### Some records:
-=-=-

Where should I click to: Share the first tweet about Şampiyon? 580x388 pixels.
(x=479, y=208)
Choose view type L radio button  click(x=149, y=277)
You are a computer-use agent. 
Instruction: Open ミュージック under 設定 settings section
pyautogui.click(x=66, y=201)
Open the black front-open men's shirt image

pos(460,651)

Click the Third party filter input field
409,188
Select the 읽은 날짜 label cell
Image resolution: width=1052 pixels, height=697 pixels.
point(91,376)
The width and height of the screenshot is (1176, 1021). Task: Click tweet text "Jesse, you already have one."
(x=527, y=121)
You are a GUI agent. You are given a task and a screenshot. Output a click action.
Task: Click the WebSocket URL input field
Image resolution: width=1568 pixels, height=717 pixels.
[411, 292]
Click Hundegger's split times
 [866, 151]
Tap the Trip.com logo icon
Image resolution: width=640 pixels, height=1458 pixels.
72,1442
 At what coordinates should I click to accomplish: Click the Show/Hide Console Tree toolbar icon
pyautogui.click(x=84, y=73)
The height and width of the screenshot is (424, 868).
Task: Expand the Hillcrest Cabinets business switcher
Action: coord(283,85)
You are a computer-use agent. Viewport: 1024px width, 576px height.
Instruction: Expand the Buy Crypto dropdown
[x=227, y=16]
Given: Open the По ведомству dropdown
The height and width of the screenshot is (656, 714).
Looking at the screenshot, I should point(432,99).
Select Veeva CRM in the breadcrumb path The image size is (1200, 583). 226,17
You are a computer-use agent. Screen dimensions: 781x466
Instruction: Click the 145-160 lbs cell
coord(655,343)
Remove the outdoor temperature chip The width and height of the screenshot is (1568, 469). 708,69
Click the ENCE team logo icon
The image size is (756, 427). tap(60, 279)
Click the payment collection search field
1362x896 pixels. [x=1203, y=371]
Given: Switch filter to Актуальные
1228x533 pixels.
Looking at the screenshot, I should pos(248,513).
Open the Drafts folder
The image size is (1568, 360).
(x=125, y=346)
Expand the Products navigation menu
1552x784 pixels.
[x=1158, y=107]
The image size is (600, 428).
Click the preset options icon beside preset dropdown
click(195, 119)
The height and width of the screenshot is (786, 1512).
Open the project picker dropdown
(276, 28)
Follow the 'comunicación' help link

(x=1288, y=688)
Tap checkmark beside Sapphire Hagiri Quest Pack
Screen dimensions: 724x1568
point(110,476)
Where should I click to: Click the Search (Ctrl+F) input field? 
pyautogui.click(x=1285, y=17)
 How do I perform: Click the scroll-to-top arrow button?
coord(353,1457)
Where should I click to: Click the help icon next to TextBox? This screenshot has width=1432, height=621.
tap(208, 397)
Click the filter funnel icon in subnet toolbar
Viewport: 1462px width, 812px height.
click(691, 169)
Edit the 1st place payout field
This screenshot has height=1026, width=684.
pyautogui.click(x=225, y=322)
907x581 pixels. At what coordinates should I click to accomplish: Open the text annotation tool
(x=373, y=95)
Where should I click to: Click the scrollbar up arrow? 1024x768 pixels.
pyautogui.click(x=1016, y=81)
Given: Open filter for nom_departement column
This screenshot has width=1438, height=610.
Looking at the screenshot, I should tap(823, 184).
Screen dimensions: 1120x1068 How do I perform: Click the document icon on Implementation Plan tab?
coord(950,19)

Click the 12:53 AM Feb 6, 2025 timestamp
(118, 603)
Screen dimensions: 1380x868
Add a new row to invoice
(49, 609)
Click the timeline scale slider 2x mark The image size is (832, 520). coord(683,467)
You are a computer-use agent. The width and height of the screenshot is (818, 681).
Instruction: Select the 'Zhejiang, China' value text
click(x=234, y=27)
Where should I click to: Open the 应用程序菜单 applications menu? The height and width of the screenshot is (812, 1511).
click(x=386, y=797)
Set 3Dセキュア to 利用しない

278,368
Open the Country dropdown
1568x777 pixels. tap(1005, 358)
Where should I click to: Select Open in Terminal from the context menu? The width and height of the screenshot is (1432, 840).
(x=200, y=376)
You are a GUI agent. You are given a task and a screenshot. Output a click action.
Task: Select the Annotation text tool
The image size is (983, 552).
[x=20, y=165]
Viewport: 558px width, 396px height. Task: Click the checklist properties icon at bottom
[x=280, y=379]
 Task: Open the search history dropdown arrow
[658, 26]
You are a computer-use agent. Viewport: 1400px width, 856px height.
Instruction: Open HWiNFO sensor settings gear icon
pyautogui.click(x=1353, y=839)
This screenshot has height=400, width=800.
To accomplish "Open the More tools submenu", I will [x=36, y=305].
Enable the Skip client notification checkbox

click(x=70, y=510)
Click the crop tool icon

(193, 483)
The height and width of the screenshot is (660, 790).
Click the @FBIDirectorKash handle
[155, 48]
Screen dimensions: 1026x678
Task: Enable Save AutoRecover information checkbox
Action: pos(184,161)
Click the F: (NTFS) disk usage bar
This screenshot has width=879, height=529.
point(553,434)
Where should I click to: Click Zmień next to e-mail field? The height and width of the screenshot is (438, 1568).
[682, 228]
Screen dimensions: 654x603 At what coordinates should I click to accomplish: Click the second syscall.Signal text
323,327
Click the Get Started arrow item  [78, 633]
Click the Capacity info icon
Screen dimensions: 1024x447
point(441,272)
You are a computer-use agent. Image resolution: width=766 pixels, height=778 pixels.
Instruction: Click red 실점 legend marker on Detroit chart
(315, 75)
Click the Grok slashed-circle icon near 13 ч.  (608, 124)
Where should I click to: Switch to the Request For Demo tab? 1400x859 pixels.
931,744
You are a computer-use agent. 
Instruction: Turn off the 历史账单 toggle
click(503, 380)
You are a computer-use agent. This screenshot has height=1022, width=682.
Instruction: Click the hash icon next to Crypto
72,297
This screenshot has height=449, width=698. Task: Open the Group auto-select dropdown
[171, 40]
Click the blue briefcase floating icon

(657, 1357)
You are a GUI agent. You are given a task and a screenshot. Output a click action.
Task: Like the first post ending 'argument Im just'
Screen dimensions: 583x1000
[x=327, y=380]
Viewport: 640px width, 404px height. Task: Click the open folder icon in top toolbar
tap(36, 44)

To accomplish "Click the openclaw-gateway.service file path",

-=-=-

### AIM:
Copy out all of the lines above without changing anything.

### OUTPUT OF THE TASK:
Where should I click to: Share the first tweet about Şampiyon? 580x388 pixels.
(x=479, y=208)
Choose view type L radio button  click(x=149, y=277)
You are a computer-use agent. 
Instruction: Open ミュージック under 設定 settings section
pyautogui.click(x=66, y=201)
Open the black front-open men's shirt image

pos(460,651)

Click the Third party filter input field
409,188
Select the 읽은 날짜 label cell
Image resolution: width=1052 pixels, height=697 pixels.
point(91,376)
The width and height of the screenshot is (1176, 1021). Task: Click tweet text "Jesse, you already have one."
(x=527, y=121)
You are a GUI agent. You are given a task and a screenshot. Output a click action.
Task: Click the WebSocket URL input field
Image resolution: width=1568 pixels, height=717 pixels.
[411, 292]
Click Hundegger's split times
 [866, 151]
Tap the Trip.com logo icon
Image resolution: width=640 pixels, height=1458 pixels.
72,1442
 At what coordinates should I click to accomplish: Click the Show/Hide Console Tree toolbar icon
pyautogui.click(x=84, y=73)
The height and width of the screenshot is (424, 868).
Task: Expand the Hillcrest Cabinets business switcher
Action: coord(283,85)
You are a computer-use agent. Viewport: 1024px width, 576px height.
Instruction: Expand the Buy Crypto dropdown
[x=227, y=16]
Given: Open the По ведомству dropdown
The height and width of the screenshot is (656, 714).
Looking at the screenshot, I should point(432,99).
Select Veeva CRM in the breadcrumb path The image size is (1200, 583). 226,17
You are a computer-use agent. Screen dimensions: 781x466
Instruction: Click the 145-160 lbs cell
coord(655,343)
Remove the outdoor temperature chip The width and height of the screenshot is (1568, 469). 708,69
Click the ENCE team logo icon
The image size is (756, 427). tap(60, 279)
Click the payment collection search field
1362x896 pixels. [x=1203, y=371]
Given: Switch filter to Актуальные
1228x533 pixels.
Looking at the screenshot, I should pos(248,513).
Open the Drafts folder
The image size is (1568, 360).
(x=125, y=346)
Expand the Products navigation menu
1552x784 pixels.
[x=1158, y=107]
The image size is (600, 428).
Click the preset options icon beside preset dropdown
click(195, 119)
The height and width of the screenshot is (786, 1512).
Open the project picker dropdown
(276, 28)
Follow the 'comunicación' help link

(x=1288, y=688)
Tap checkmark beside Sapphire Hagiri Quest Pack
Screen dimensions: 724x1568
point(110,476)
Where should I click to: Click the Search (Ctrl+F) input field? 
pyautogui.click(x=1285, y=17)
 How do I perform: Click the scroll-to-top arrow button?
coord(353,1457)
Where should I click to: Click the help icon next to TextBox? This screenshot has width=1432, height=621.
tap(208, 397)
Click the filter funnel icon in subnet toolbar
Viewport: 1462px width, 812px height.
click(691, 169)
Edit the 1st place payout field
This screenshot has height=1026, width=684.
pyautogui.click(x=225, y=322)
907x581 pixels. At what coordinates should I click to accomplish: Open the text annotation tool
(x=373, y=95)
Where should I click to: Click the scrollbar up arrow? 1024x768 pixels.
pyautogui.click(x=1016, y=81)
Given: Open filter for nom_departement column
This screenshot has width=1438, height=610.
Looking at the screenshot, I should tap(823, 184).
Screen dimensions: 1120x1068 How do I perform: Click the document icon on Implementation Plan tab?
coord(950,19)

Click the 12:53 AM Feb 6, 2025 timestamp
(118, 603)
Screen dimensions: 1380x868
Add a new row to invoice
(49, 609)
Click the timeline scale slider 2x mark The image size is (832, 520). coord(683,467)
You are a computer-use agent. The width and height of the screenshot is (818, 681).
Instruction: Select the 'Zhejiang, China' value text
click(x=234, y=27)
Where should I click to: Open the 应用程序菜单 applications menu? The height and width of the screenshot is (812, 1511).
click(x=386, y=797)
Set 3Dセキュア to 利用しない

278,368
Open the Country dropdown
1568x777 pixels. tap(1005, 358)
Where should I click to: Select Open in Terminal from the context menu? The width and height of the screenshot is (1432, 840).
(x=200, y=376)
You are a GUI agent. You are given a task and a screenshot. Output a click action.
Task: Select the Annotation text tool
The image size is (983, 552).
[x=20, y=165]
Viewport: 558px width, 396px height. Task: Click the checklist properties icon at bottom
[x=280, y=379]
 Task: Open the search history dropdown arrow
[658, 26]
You are a computer-use agent. Viewport: 1400px width, 856px height.
Instruction: Open HWiNFO sensor settings gear icon
pyautogui.click(x=1353, y=839)
This screenshot has height=400, width=800.
To accomplish "Open the More tools submenu", I will [x=36, y=305].
Enable the Skip client notification checkbox

click(x=70, y=510)
Click the crop tool icon

(193, 483)
The height and width of the screenshot is (660, 790).
Click the @FBIDirectorKash handle
[155, 48]
Screen dimensions: 1026x678
Task: Enable Save AutoRecover information checkbox
Action: pos(184,161)
Click the F: (NTFS) disk usage bar
This screenshot has width=879, height=529.
point(553,434)
Where should I click to: Click Zmień next to e-mail field? The height and width of the screenshot is (438, 1568).
[682, 228]
Screen dimensions: 654x603 At what coordinates should I click to accomplish: Click the second syscall.Signal text
323,327
Click the Get Started arrow item  [78, 633]
Click the Capacity info icon
Screen dimensions: 1024x447
point(441,272)
You are a computer-use agent. Image resolution: width=766 pixels, height=778 pixels.
Instruction: Click red 실점 legend marker on Detroit chart
(315, 75)
Click the Grok slashed-circle icon near 13 ч.  (608, 124)
Where should I click to: Switch to the Request For Demo tab? 1400x859 pixels.
931,744
You are a computer-use agent. 
Instruction: Turn off the 历史账单 toggle
click(503, 380)
You are a computer-use agent. This screenshot has height=1022, width=682.
Instruction: Click the hash icon next to Crypto
72,297
This screenshot has height=449, width=698. Task: Open the Group auto-select dropdown
[171, 40]
Click the blue briefcase floating icon

(657, 1357)
You are a GUI agent. You are given a task and a screenshot. Output a click action.
Task: Like the first post ending 'argument Im just'
Screen dimensions: 583x1000
[x=327, y=380]
Viewport: 640px width, 404px height. Task: Click the open folder icon in top toolbar
tap(36, 44)

To accomplish "Click the openclaw-gateway.service file path",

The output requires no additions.